What to produce
Restate the entries below verbatim.
(Beginning of Provided data)
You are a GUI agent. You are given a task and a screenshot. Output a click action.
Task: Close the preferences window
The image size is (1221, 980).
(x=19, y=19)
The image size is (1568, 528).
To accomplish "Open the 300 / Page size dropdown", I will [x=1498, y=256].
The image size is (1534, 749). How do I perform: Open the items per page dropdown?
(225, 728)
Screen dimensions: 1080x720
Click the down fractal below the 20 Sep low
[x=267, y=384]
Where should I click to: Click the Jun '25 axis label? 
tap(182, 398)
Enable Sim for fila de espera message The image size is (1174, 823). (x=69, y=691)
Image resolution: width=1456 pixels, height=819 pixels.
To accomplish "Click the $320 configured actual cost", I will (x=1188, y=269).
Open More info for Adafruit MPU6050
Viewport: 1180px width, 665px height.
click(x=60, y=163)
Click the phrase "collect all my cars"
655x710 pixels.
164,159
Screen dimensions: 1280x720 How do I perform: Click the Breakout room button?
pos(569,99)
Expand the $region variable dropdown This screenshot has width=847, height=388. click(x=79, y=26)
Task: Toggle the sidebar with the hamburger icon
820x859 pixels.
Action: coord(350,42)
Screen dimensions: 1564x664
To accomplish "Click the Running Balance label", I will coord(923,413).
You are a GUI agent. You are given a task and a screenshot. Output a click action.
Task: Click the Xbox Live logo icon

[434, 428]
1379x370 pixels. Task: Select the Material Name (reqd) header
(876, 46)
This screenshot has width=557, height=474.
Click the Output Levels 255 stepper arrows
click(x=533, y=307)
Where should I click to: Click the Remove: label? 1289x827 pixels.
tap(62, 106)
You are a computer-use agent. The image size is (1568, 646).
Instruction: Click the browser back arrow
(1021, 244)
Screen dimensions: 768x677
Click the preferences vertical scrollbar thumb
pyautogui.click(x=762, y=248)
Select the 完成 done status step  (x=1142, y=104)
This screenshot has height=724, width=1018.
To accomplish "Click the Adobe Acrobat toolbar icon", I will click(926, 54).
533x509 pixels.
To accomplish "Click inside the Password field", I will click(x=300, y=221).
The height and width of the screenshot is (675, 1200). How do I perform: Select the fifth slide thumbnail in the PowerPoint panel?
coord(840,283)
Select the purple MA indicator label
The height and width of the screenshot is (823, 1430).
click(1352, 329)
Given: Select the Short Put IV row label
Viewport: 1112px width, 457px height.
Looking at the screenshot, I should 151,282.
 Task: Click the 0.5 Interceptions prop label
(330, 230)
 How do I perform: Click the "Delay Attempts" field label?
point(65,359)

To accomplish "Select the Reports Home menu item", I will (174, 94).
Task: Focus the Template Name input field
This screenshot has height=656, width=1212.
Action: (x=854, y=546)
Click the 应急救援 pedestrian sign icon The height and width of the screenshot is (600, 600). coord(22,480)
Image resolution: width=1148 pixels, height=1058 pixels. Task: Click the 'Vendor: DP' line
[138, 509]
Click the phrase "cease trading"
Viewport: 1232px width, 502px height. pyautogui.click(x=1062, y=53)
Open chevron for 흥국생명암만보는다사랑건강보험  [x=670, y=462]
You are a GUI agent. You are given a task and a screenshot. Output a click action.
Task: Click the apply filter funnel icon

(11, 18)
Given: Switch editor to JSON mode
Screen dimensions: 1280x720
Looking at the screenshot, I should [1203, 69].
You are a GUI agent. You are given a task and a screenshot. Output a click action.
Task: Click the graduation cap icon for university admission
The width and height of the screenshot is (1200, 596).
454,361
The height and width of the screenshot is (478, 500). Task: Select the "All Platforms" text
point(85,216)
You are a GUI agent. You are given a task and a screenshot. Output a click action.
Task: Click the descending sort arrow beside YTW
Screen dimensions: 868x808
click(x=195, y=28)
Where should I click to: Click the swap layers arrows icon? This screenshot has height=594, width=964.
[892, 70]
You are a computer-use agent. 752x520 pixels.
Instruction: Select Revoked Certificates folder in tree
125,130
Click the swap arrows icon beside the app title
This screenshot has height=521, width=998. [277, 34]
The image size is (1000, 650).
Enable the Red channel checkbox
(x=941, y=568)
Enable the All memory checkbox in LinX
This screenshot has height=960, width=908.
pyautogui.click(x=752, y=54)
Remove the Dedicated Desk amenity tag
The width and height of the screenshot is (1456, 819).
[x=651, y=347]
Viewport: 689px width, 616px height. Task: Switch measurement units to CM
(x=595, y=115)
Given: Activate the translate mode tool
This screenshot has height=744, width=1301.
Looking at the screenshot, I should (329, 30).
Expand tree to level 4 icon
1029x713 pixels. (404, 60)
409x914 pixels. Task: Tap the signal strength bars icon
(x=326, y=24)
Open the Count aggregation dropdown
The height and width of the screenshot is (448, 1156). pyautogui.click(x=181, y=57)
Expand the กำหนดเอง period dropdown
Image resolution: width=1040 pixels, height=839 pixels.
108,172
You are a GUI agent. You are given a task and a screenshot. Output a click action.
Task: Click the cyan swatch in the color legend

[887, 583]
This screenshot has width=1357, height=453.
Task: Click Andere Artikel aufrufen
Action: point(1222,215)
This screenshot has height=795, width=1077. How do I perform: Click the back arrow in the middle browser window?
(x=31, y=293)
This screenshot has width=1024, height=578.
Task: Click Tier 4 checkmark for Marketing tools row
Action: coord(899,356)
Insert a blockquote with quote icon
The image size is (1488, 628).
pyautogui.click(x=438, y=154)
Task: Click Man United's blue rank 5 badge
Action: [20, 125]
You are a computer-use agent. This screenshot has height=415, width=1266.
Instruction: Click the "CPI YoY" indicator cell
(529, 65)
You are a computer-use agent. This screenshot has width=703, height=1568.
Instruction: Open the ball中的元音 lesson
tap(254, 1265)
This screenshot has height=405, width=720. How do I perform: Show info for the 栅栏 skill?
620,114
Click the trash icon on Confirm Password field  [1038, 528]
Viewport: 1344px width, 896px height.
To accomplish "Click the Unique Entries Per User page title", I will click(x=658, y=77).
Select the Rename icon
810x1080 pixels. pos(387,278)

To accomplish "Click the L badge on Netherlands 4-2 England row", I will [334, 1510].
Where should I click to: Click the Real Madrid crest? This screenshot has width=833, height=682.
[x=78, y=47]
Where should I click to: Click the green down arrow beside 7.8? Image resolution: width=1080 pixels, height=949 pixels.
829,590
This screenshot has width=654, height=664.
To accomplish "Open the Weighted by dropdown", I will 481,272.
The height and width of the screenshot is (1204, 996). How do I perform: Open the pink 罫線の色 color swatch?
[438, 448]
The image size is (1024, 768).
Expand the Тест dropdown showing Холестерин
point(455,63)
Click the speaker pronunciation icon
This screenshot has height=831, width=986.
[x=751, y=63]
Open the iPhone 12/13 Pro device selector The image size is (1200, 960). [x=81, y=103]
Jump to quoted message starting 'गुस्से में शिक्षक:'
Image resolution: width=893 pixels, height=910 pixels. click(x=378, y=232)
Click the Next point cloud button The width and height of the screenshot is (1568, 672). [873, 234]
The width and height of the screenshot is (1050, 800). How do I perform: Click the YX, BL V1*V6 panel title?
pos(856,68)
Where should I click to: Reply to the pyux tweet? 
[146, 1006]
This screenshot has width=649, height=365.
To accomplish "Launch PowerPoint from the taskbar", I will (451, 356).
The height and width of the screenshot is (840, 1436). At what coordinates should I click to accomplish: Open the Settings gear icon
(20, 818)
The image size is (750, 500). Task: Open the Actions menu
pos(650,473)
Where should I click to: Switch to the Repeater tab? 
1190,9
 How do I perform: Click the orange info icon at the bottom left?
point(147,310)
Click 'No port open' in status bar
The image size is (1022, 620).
(End of Provided data)
Result
You are a GUI agent. You are given a task and a screenshot. Output a click action.
Task: Close the preferences window
The image size is (1221, 980).
(x=19, y=19)
The image size is (1568, 528).
To accomplish "Open the 300 / Page size dropdown", I will [x=1498, y=256].
The image size is (1534, 749). How do I perform: Open the items per page dropdown?
(225, 728)
Screen dimensions: 1080x720
Click the down fractal below the 20 Sep low
[x=267, y=384]
Where should I click to: Click the Jun '25 axis label? 
tap(182, 398)
Enable Sim for fila de espera message The image size is (1174, 823). (x=69, y=691)
Image resolution: width=1456 pixels, height=819 pixels.
To accomplish "Click the $320 configured actual cost", I will (x=1188, y=269).
Open More info for Adafruit MPU6050
Viewport: 1180px width, 665px height.
click(x=60, y=163)
Click the phrase "collect all my cars"
655x710 pixels.
164,159
Screen dimensions: 1280x720 How do I perform: Click the Breakout room button?
pos(569,99)
Expand the $region variable dropdown This screenshot has width=847, height=388. click(x=79, y=26)
Task: Toggle the sidebar with the hamburger icon
820x859 pixels.
Action: coord(350,42)
Screen dimensions: 1564x664
To accomplish "Click the Running Balance label", I will coord(923,413).
You are a GUI agent. You are given a task and a screenshot. Output a click action.
Task: Click the Xbox Live logo icon

[434, 428]
1379x370 pixels. Task: Select the Material Name (reqd) header
(876, 46)
This screenshot has width=557, height=474.
Click the Output Levels 255 stepper arrows
click(x=533, y=307)
Where should I click to: Click the Remove: label? 1289x827 pixels.
tap(62, 106)
You are a computer-use agent. The image size is (1568, 646).
Instruction: Click the browser back arrow
(1021, 244)
Screen dimensions: 768x677
Click the preferences vertical scrollbar thumb
pyautogui.click(x=762, y=248)
Select the 完成 done status step  (x=1142, y=104)
This screenshot has height=724, width=1018.
To accomplish "Click the Adobe Acrobat toolbar icon", I will click(926, 54).
533x509 pixels.
To accomplish "Click inside the Password field", I will click(x=300, y=221).
The height and width of the screenshot is (675, 1200). How do I perform: Select the fifth slide thumbnail in the PowerPoint panel?
coord(840,283)
Select the purple MA indicator label
The height and width of the screenshot is (823, 1430).
click(1352, 329)
Given: Select the Short Put IV row label
Viewport: 1112px width, 457px height.
Looking at the screenshot, I should 151,282.
 Task: Click the 0.5 Interceptions prop label
(330, 230)
 How do I perform: Click the "Delay Attempts" field label?
point(65,359)

To accomplish "Select the Reports Home menu item", I will (174, 94).
Task: Focus the Template Name input field
This screenshot has height=656, width=1212.
Action: (x=854, y=546)
Click the 应急救援 pedestrian sign icon The height and width of the screenshot is (600, 600). coord(22,480)
Image resolution: width=1148 pixels, height=1058 pixels. Task: Click the 'Vendor: DP' line
[138, 509]
Click the phrase "cease trading"
Viewport: 1232px width, 502px height. pyautogui.click(x=1062, y=53)
Open chevron for 흥국생명암만보는다사랑건강보험  [x=670, y=462]
You are a GUI agent. You are given a task and a screenshot. Output a click action.
Task: Click the apply filter funnel icon

(11, 18)
Given: Switch editor to JSON mode
Screen dimensions: 1280x720
Looking at the screenshot, I should [1203, 69].
You are a GUI agent. You are given a task and a screenshot. Output a click action.
Task: Click the graduation cap icon for university admission
The width and height of the screenshot is (1200, 596).
454,361
The height and width of the screenshot is (478, 500). Task: Select the "All Platforms" text
point(85,216)
You are a GUI agent. You are given a task and a screenshot. Output a click action.
Task: Click the descending sort arrow beside YTW
Screen dimensions: 868x808
click(x=195, y=28)
Where should I click to: Click the swap layers arrows icon? This screenshot has height=594, width=964.
[892, 70]
You are a computer-use agent. 752x520 pixels.
Instruction: Select Revoked Certificates folder in tree
125,130
Click the swap arrows icon beside the app title
This screenshot has height=521, width=998. [277, 34]
The image size is (1000, 650).
Enable the Red channel checkbox
(x=941, y=568)
Enable the All memory checkbox in LinX
This screenshot has height=960, width=908.
pyautogui.click(x=752, y=54)
Remove the Dedicated Desk amenity tag
The width and height of the screenshot is (1456, 819).
[x=651, y=347]
Viewport: 689px width, 616px height. Task: Switch measurement units to CM
(x=595, y=115)
Given: Activate the translate mode tool
This screenshot has height=744, width=1301.
Looking at the screenshot, I should (329, 30).
Expand tree to level 4 icon
1029x713 pixels. (404, 60)
409x914 pixels. Task: Tap the signal strength bars icon
(x=326, y=24)
Open the Count aggregation dropdown
The height and width of the screenshot is (448, 1156). pyautogui.click(x=181, y=57)
Expand the กำหนดเอง period dropdown
Image resolution: width=1040 pixels, height=839 pixels.
108,172
You are a GUI agent. You are given a task and a screenshot. Output a click action.
Task: Click the cyan swatch in the color legend

[887, 583]
This screenshot has width=1357, height=453.
Task: Click Andere Artikel aufrufen
Action: point(1222,215)
This screenshot has height=795, width=1077. How do I perform: Click the back arrow in the middle browser window?
(x=31, y=293)
This screenshot has width=1024, height=578.
Task: Click Tier 4 checkmark for Marketing tools row
Action: coord(899,356)
Insert a blockquote with quote icon
The image size is (1488, 628).
pyautogui.click(x=438, y=154)
Task: Click Man United's blue rank 5 badge
Action: [20, 125]
You are a computer-use agent. This screenshot has height=415, width=1266.
Instruction: Click the "CPI YoY" indicator cell
(529, 65)
You are a computer-use agent. This screenshot has width=703, height=1568.
Instruction: Open the ball中的元音 lesson
tap(254, 1265)
This screenshot has height=405, width=720. How do I perform: Show info for the 栅栏 skill?
620,114
Click the trash icon on Confirm Password field  [1038, 528]
Viewport: 1344px width, 896px height.
To accomplish "Click the Unique Entries Per User page title", I will click(x=658, y=77).
Select the Rename icon
810x1080 pixels. pos(387,278)

To accomplish "Click the L badge on Netherlands 4-2 England row", I will [334, 1510].
Where should I click to: Click the Real Madrid crest? This screenshot has width=833, height=682.
[x=78, y=47]
Where should I click to: Click the green down arrow beside 7.8? Image resolution: width=1080 pixels, height=949 pixels.
829,590
This screenshot has width=654, height=664.
To accomplish "Open the Weighted by dropdown", I will 481,272.
The height and width of the screenshot is (1204, 996). How do I perform: Open the pink 罫線の色 color swatch?
[438, 448]
The image size is (1024, 768).
Expand the Тест dropdown showing Холестерин
point(455,63)
Click the speaker pronunciation icon
This screenshot has height=831, width=986.
[x=751, y=63]
Open the iPhone 12/13 Pro device selector The image size is (1200, 960). [x=81, y=103]
Jump to quoted message starting 'गुस्से में शिक्षक:'
Image resolution: width=893 pixels, height=910 pixels. click(x=378, y=232)
Click the Next point cloud button The width and height of the screenshot is (1568, 672). [873, 234]
The width and height of the screenshot is (1050, 800). How do I perform: Click the YX, BL V1*V6 panel title?
pos(856,68)
Where should I click to: Reply to the pyux tweet? 
[146, 1006]
This screenshot has width=649, height=365.
To accomplish "Launch PowerPoint from the taskbar", I will (451, 356).
The height and width of the screenshot is (840, 1436). At what coordinates should I click to accomplish: Open the Settings gear icon
(20, 818)
The image size is (750, 500). Task: Open the Actions menu
pos(650,473)
Where should I click to: Switch to the Repeater tab? 
1190,9
 How do I perform: Click the orange info icon at the bottom left?
point(147,310)
Click 'No port open' in status bar
The image size is (1022, 620).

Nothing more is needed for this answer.